The most common way to extract parts of any value is combining bitwise shifts with an AND operation, however, in this particular case, we can also cast the 32-bit value to a series of 8-bit values. Well, let’s just implement all of these options and see how that will look like.

uint32_t value = 0x12345678;
union data_bytes db;
db.data = value;

// shift one byte to the right and extract the LSB
printf("0x%02x\n", (value >> 8) & 0xff);
// cast to uint8_t pointer, access it as an array
printf("0x%02x\n", ((uint8_t *) &value)[1]);
// cast to uint8_t pointer, access via pointer arithmetic
printf("0x%02x\n", *(((uint8_t *) &value) + 1));
// simply take the union field
printf("0x%02x\n", db.bytes[1]);

Taking a closer look at the pointer casts, we basically tell that whatever is located in the memory address of the 32-bit value, is in fact a collection of 8-bit values. Now, applying the same terminology to the union declaration, we basically tell that whatever is located at the union‘s memory address is either one 32-bit or four 8-bit values, so just like we can do with the cast — except, with a union, we will be very explicit which one of those two types it will be when we access the value. In a sense, unions provide a shortcut to data type conversions, while at the same time making sure the data itself is used in a way that makes sense and is valid in its context, with the compiler keeping you honest. You could say that unions are to pointers what enums are to a bunch of preprocessor constants.

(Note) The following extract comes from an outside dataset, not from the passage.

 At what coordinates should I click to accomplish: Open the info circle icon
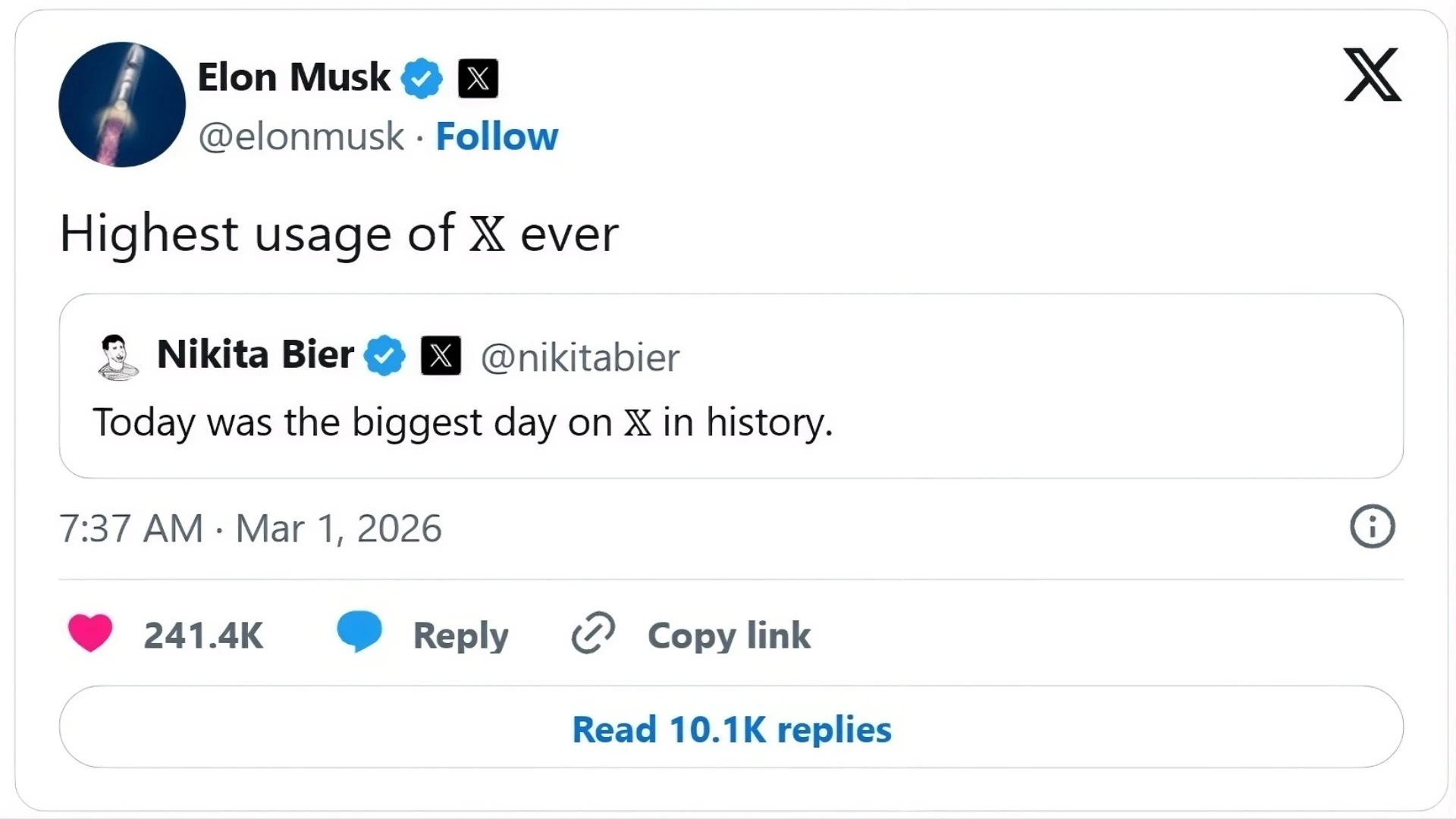(1372, 526)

Looking into floating point numbers

Let’s have another example and explore floating-point numbers, IEEE 754 single-precision floating-point numbers to be precise — also known as a float. If you ever wondered what a float looks like to a CPU, just make it think it’s an integer. Obviously not in a “cast an int to float to remove the fraction part” way, but in a “raw IEEE 754 binary32 format” way.

union float_inspection {
    float floatval;
    uint32_t intval;
} fi;

float f = 65.65625;
fi.floatval = f;

printf("0x%08x\n", fi.intval);
// ..or then again with pointers
printf("0x%08x\n", *((uint32_t *) &f));

Both will output 0x42835000 which won’t tell us much without thoroughly studying the binary32 format, which is a combination of a sign, exponent, and fraction value with a standardized bit width. Recalling the concept of a bitfield, we can extend the union with a struct, helping us taking the binary32 format apart. For completeness, the same data is also extracted with bitwise operations as a non-union alternative.

union float_inspection {
    float floatval;
    uint32_t intval;
    struct {
        uint32_t fraction:23;
        uint32_t exponent:8;
        uint32_t sign:1;
    };
} fi;

float f = 65.65625;
uint32_t i = *((uint32_t *) &f);
fi.floatval = f;

printf("%d %d 0x%x\n", fi.sign, fi.exponent, fi.fraction);
printf("%d %d 0x%x\n", (i >> 31), ((i >> 23) & 0xff), (i & 0x7fffff));

I’ll leave it for you to decide which option is clearer to read and easier to maintain. Either way, the output will give us a sign value 0, exponent 133, and the fraction 0x35000. Following the format’s definition, we can construct the initial floating point number 65.65625 back from it. So if you ever end up analyzing some raw data dump or binary blob and come across a floating point value, now you know how to use a union to find out what number it represents.

That’s All Folks

There are two more things to worry about when using unions to peer inside other data types: endianness and alignment. Most computers and microcontrollers are little-endian, but watch out for Motorola 68k and AVR32 architectures which are big-endian. For performance reasons, different processors also like to align memory on 2-byte or 4-byte boundaries, which may mean that two uint8_ts might be located four bytes apart in memory. In GCC, you can use the aligned attribute to control this behavior, but you may be subject to a speed penalty and it’s beyond the scope of this article.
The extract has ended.